___ RECORDS FOR THIS EXERCISE ___

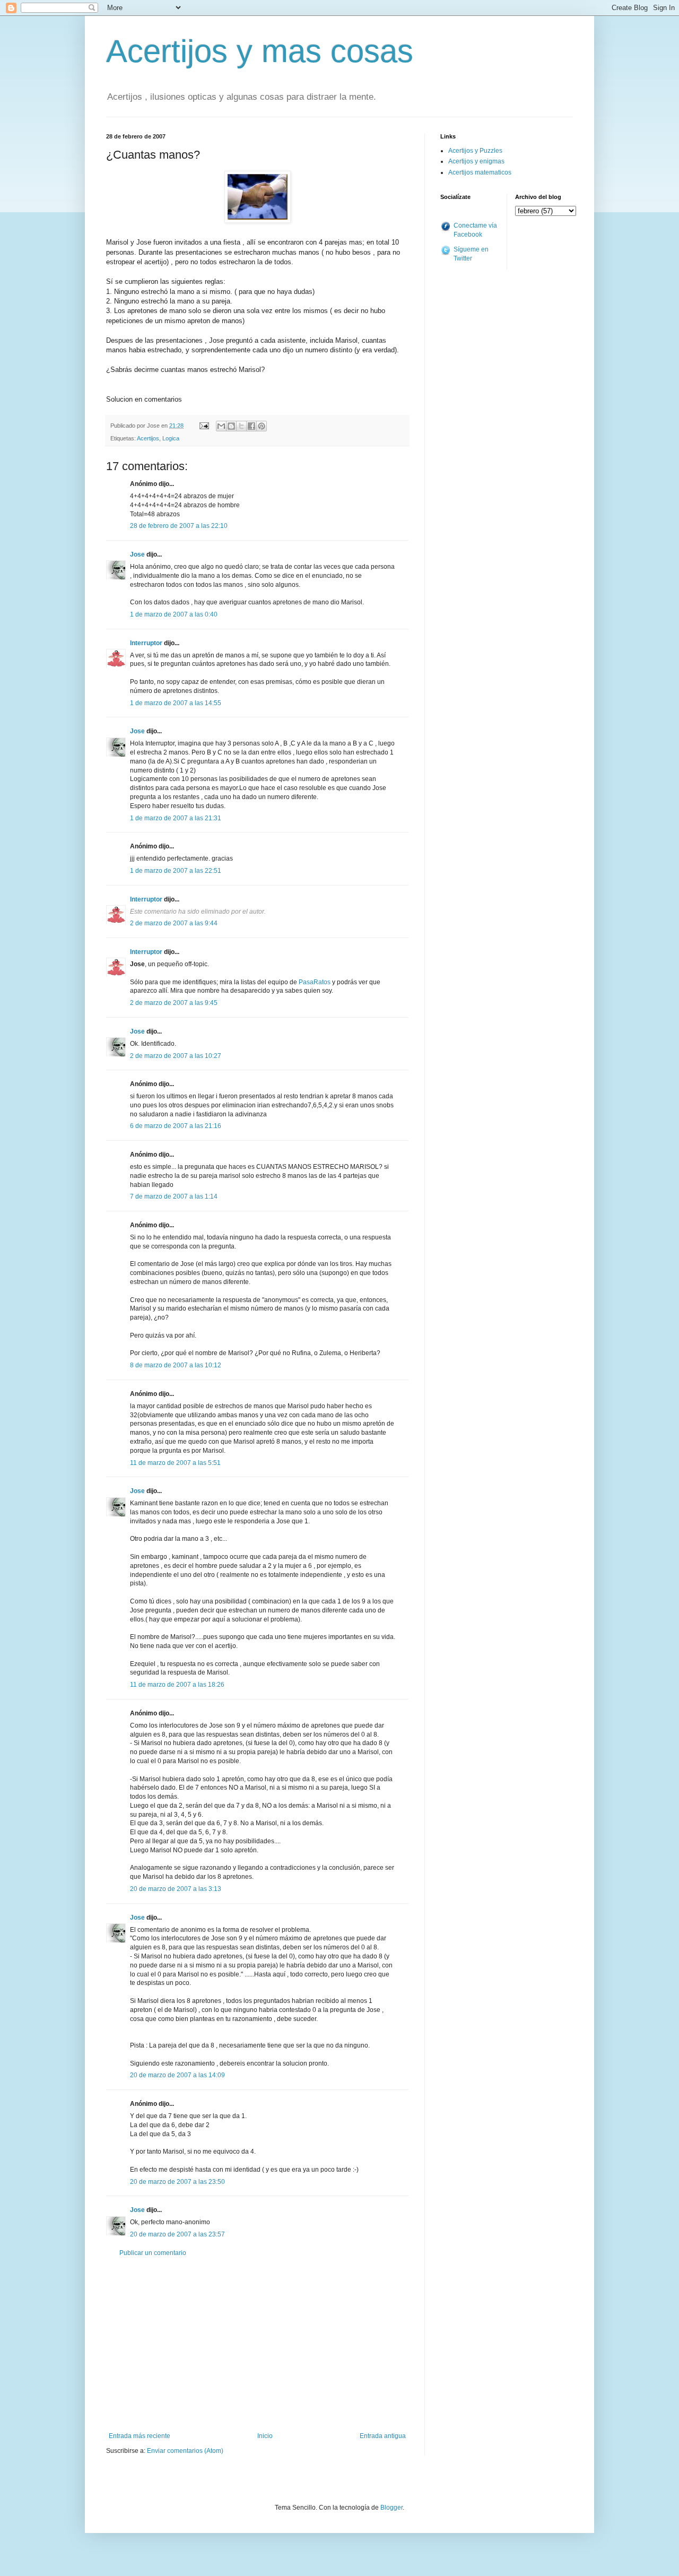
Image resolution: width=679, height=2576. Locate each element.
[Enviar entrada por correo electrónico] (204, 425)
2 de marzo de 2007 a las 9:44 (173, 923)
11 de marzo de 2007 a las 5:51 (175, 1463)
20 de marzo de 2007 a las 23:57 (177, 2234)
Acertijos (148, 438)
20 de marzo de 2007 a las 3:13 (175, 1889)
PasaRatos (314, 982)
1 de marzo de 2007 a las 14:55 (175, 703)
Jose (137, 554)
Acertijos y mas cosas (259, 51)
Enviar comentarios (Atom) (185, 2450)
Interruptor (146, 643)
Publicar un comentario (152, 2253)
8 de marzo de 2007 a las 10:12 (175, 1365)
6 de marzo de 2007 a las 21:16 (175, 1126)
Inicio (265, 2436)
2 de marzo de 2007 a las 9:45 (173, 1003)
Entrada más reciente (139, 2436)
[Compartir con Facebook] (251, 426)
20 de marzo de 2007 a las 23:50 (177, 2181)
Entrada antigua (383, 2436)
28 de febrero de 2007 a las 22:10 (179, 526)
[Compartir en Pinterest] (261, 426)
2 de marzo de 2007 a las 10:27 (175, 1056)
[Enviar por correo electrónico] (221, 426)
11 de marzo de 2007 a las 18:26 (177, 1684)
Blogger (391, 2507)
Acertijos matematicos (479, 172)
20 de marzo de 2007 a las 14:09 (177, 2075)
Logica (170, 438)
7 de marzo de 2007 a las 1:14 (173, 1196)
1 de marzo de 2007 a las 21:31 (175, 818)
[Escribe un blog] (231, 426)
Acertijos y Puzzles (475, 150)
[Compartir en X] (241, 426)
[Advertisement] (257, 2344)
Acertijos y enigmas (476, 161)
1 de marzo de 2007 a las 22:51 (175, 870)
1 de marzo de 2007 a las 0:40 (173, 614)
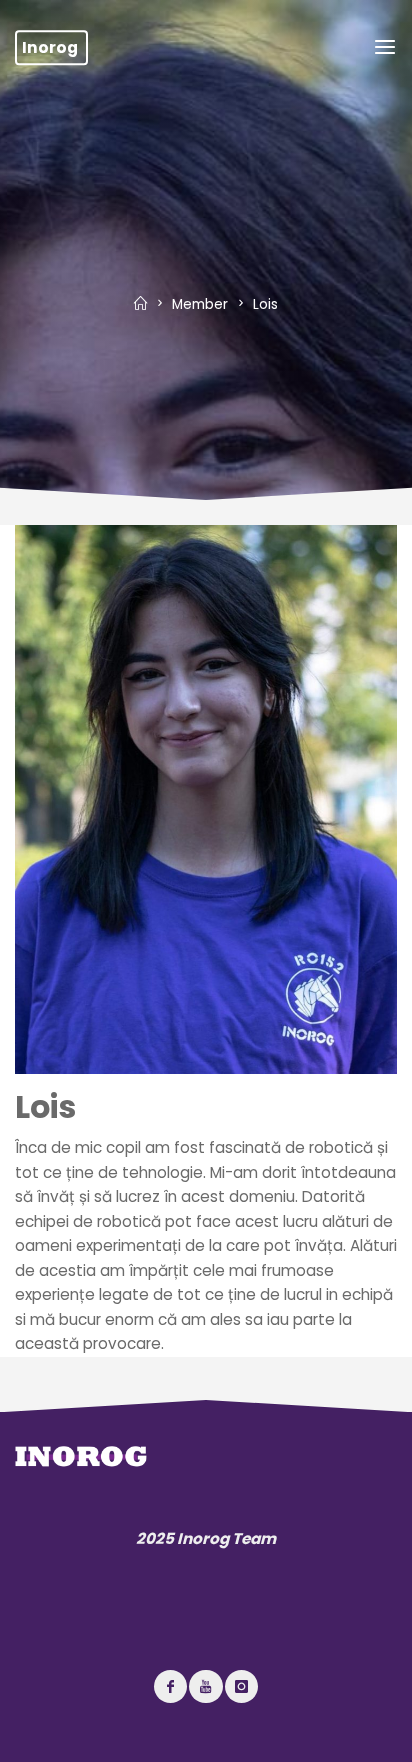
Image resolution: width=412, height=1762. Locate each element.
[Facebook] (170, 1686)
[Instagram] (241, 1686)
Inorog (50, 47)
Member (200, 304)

___

WORK TASK
The required result is the entries above, printed exactly from the first line through the line with "PasaRatos (314, 982)", pictures excluded.

RESPONSE BOX
Image resolution: width=679, height=2576. Locate each element.
[Enviar entrada por correo electrónico] (204, 425)
2 de marzo de 2007 a las 9:44 (173, 923)
11 de marzo de 2007 a las 5:51 (175, 1463)
20 de marzo de 2007 a las 23:57 (177, 2234)
Acertijos (148, 438)
20 de marzo de 2007 a las 3:13 (175, 1889)
PasaRatos (314, 982)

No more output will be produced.